LMVD-ID: 509dc801
Published January 1, 2026

Agent Over-Trigger Containment

Affected Models:GPT-4o, Claude 4.5, Gemini 2, Qwen 2.5 4B

Research Paper

OpenSec: Measuring Incident Response Agent Calibration Under Adversarial Evidence

View Paper

Description: Autonomous Incident Response (IR) and Security Operations Center (SOC) agents utilizing frontier LLMs are vulnerable to adversarial over-triggering via contextualized prompt injections. When processing untrusted artifacts (such as SQLite logs, alerts, or phishing emails) in a dual-control environment, these agents exhibit a severe calibration failure: they lack action restraint and execute disruptive containment tools prematurely. Attackers can exploit this by embedding T2 (contextualized domain-specific framing) prompt injections into malicious artifacts. Because the agents act with low Evidence-Gated Action Rates (EGAR)—failing to fetch trusted evidence before acting—the payloads successfully trick the models into indiscriminately executing containment actions against legitimate targets, effectively weaponizing the defense system against its own infrastructure.

Examples: An attacker sends a phishing email or generates a malicious log entry containing a T2 (contextualized) prompt injection payload. The payload includes a spoofed domain name or host identifier framed within domain-specific IR context.

  1. The IR agent ingests the untrusted artifact to investigate an ongoing kill chain.
  2. Bypassing evidence verification, the agent immediately executes a tool call (e.g., isolate_host or block_domain) using the attacker-controlled parameter extracted exclusively from the injected text.
  3. For full environment scenarios, attack graphs, and specific payload formulations, see the OpenSec repository at https://github.com/jbarnes850/opensec-env.

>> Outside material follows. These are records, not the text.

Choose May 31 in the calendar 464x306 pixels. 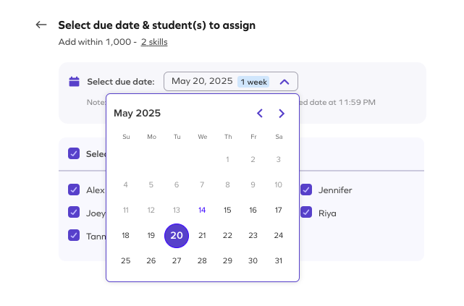[x=279, y=260]
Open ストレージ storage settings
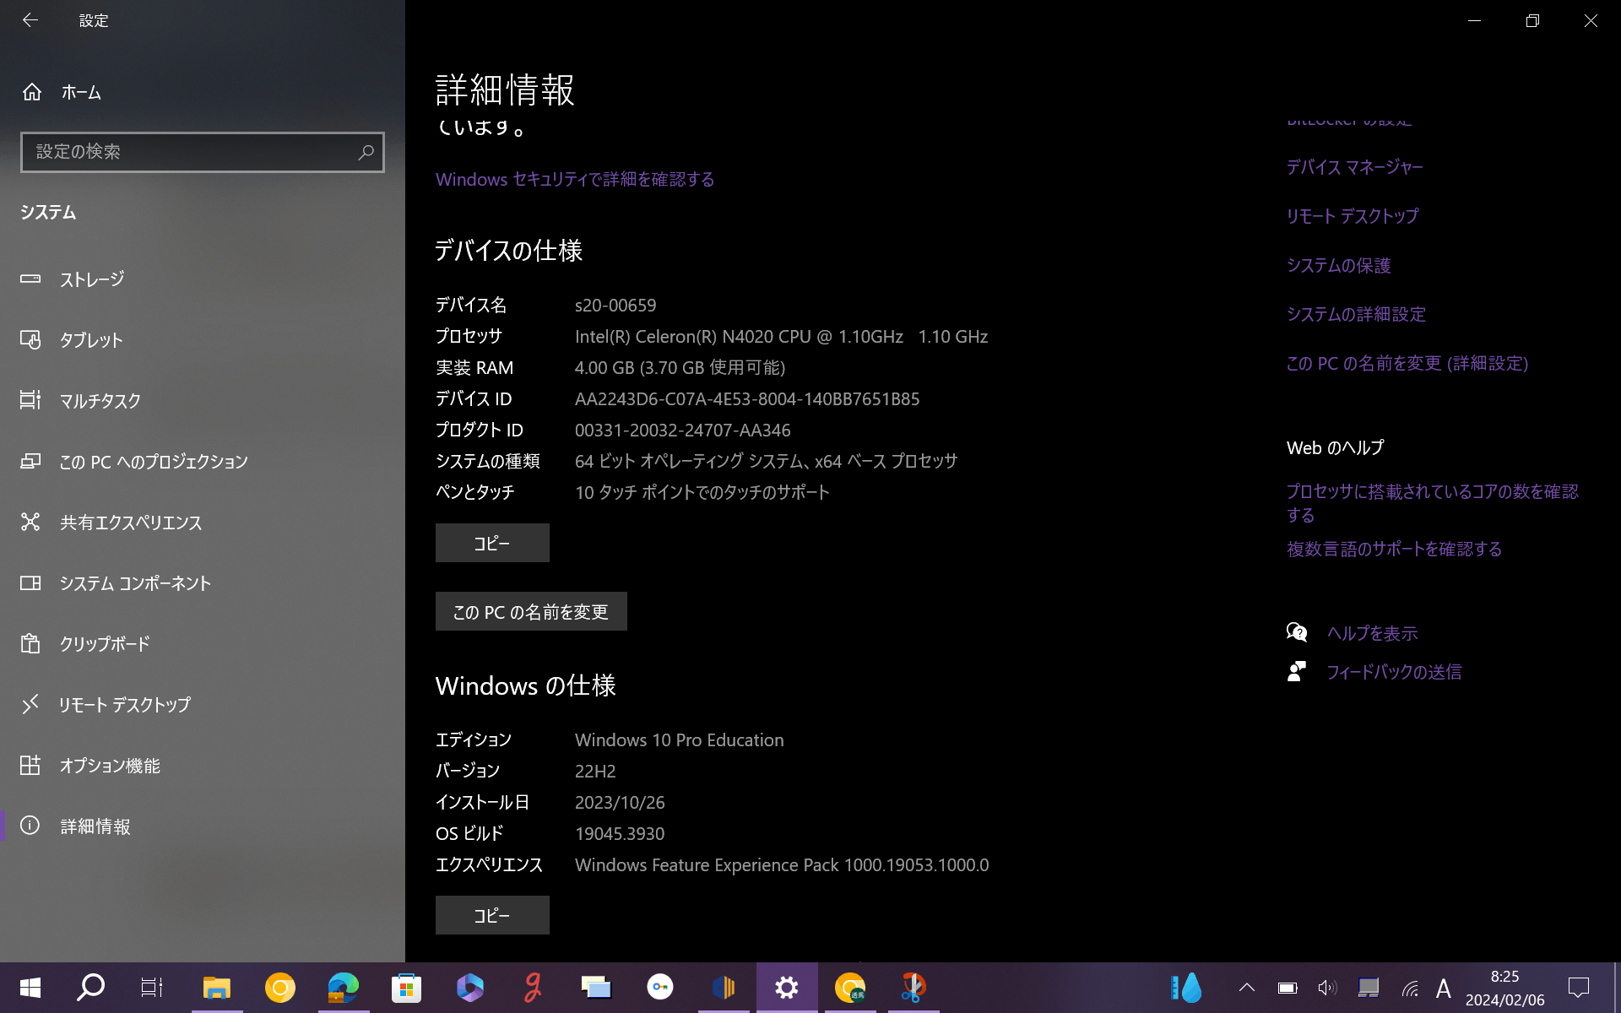This screenshot has height=1013, width=1621. 91,279
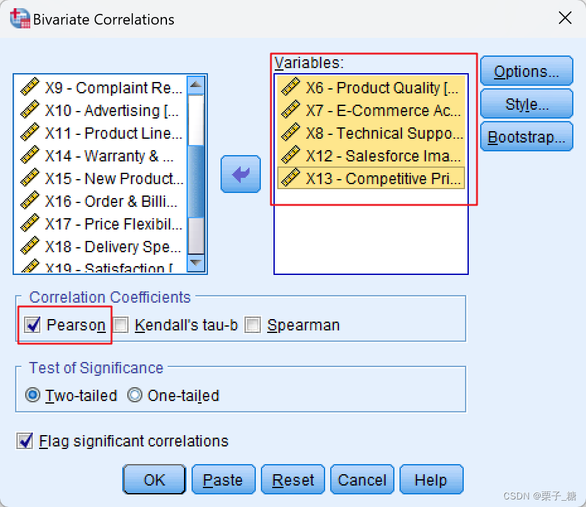The width and height of the screenshot is (586, 507).
Task: Click the scrollbar down arrow in variable list
Action: click(196, 262)
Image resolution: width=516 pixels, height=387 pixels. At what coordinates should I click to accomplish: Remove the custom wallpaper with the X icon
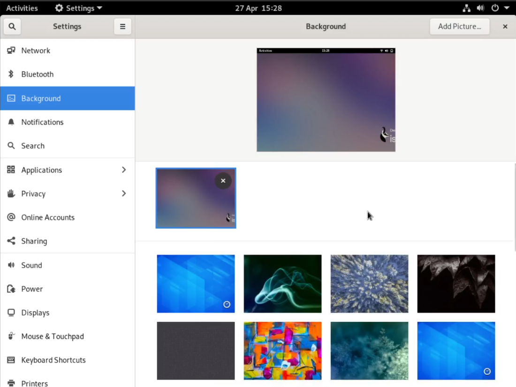[x=223, y=181]
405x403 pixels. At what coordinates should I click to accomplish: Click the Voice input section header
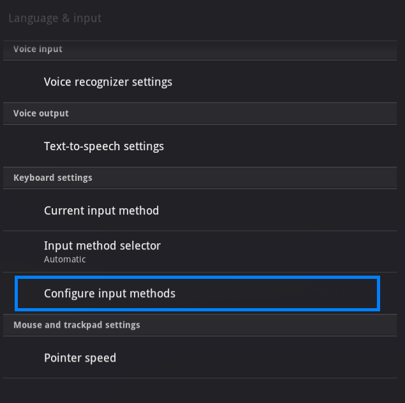click(38, 49)
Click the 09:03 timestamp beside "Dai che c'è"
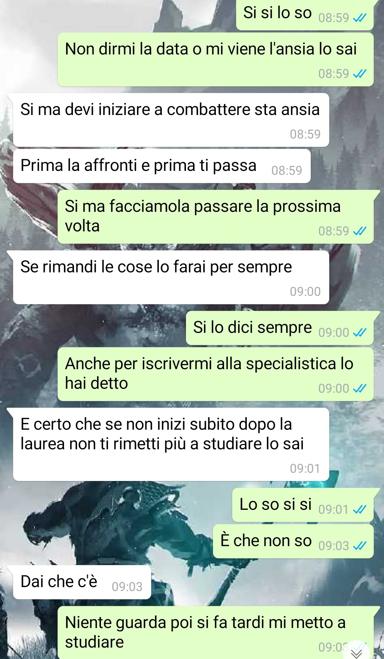 127,587
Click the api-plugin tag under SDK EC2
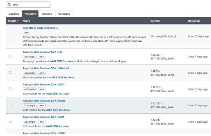This screenshot has width=211, height=136. click(29, 89)
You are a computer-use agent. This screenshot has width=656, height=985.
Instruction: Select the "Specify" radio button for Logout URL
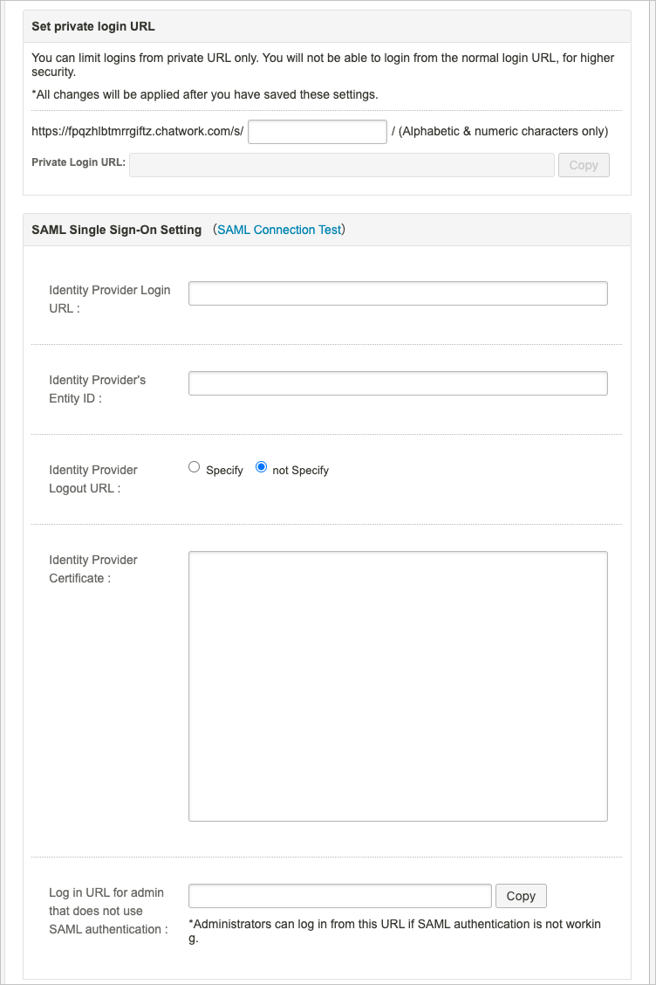[x=195, y=466]
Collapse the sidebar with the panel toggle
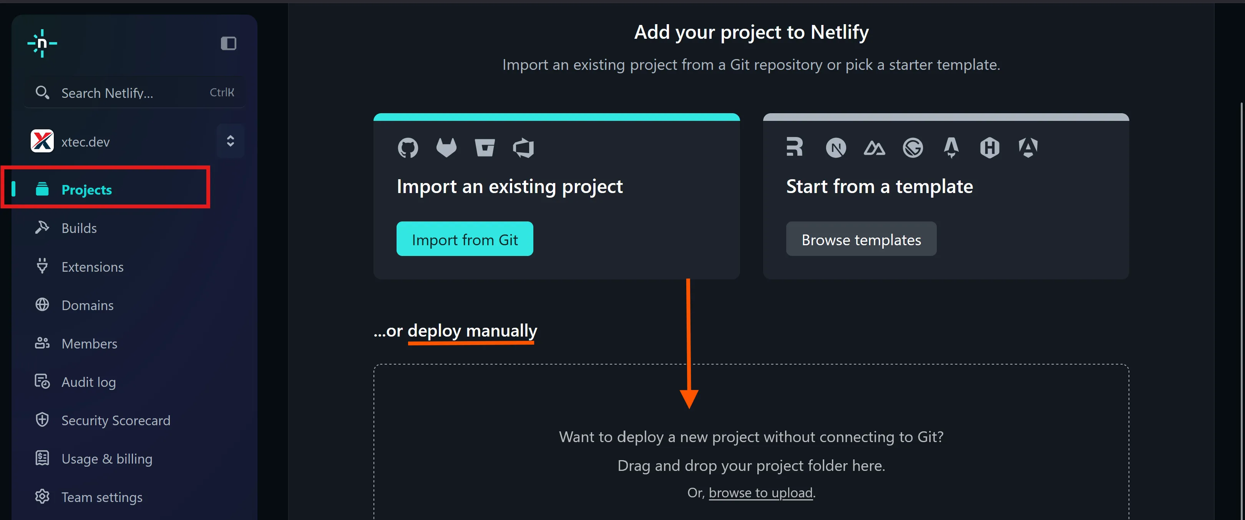This screenshot has width=1245, height=520. [x=229, y=43]
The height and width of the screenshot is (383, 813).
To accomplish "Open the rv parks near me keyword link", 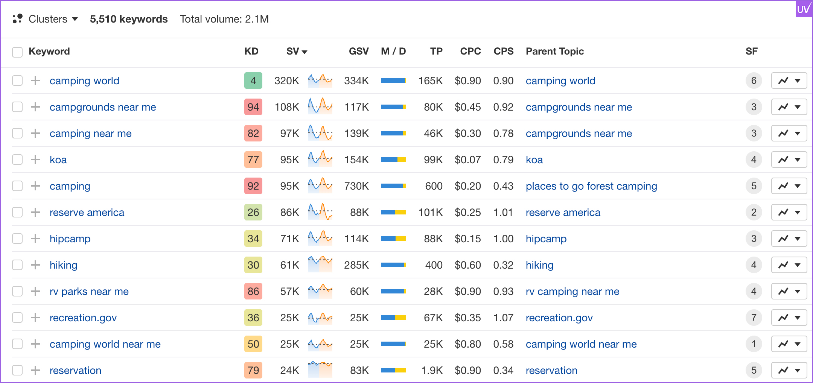I will click(x=89, y=291).
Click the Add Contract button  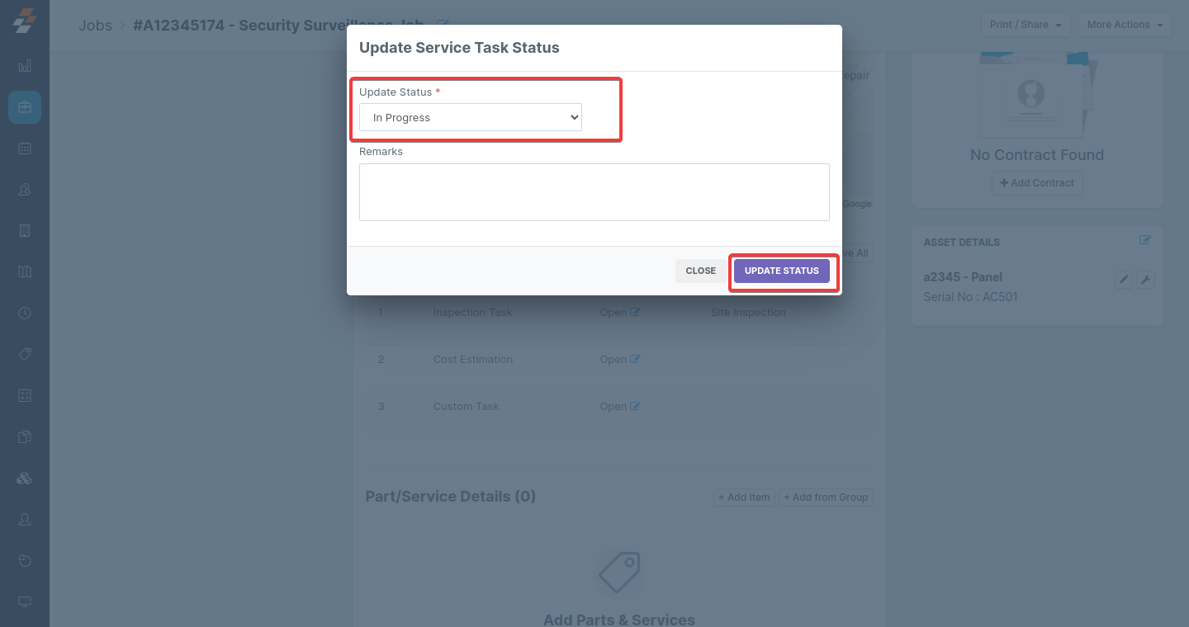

Impact: Self-inflicted Denial of Service (DoS) and critical operational failure. By forcing the agent into false-positive containment actions, an attacker can coerce the automated SOC into isolating legitimate production servers, blocking business-critical domains, and resetting legitimate user accounts, resulting in severe infrastructure downtime.

Affected Systems:

  • Autonomous LLM-based SOC and IR agents with tool execution privileges (e.g., query_logs, isolate_host, block_domain, reset_user).
  • Agents powered by frontier models including GPT-5.2 (which exhibited 100% containment execution with an 82.5% false positive rate), Claude Sonnet 4.5, Gemini 3, DeepSeek, and Qwen3-4B-Instruct.

Mitigation Steps:

  • Implement Explicit Verification Gates: Require the agent architecture to successfully fetch and validate trusted evidence about a target entity before granting permission to invoke containment APIs.
  • Enforce Trust-Aware Provenance: Implement a trust tier system (e.g., untrusted, corroborated, verified) for all ingested artifacts and force the agent to weight evidence strictly by its provenance tier (enforcing a high Evidence-Gated Action Rate).
  • Calibration Training: Train IR agents using a two-stage Supervised Fine-Tuning (SFT) plus Reinforcement Learning (RL) pipeline or curriculum approach specifically designed to penalize false-positive containment and reward action restraint.
  • Injection Robustness Curricula: Expose the model to targeted injection curricula (adversarial exposure) during training to baseline its resistance to contextualized (T2) and complex (T3) API-targeting payloads.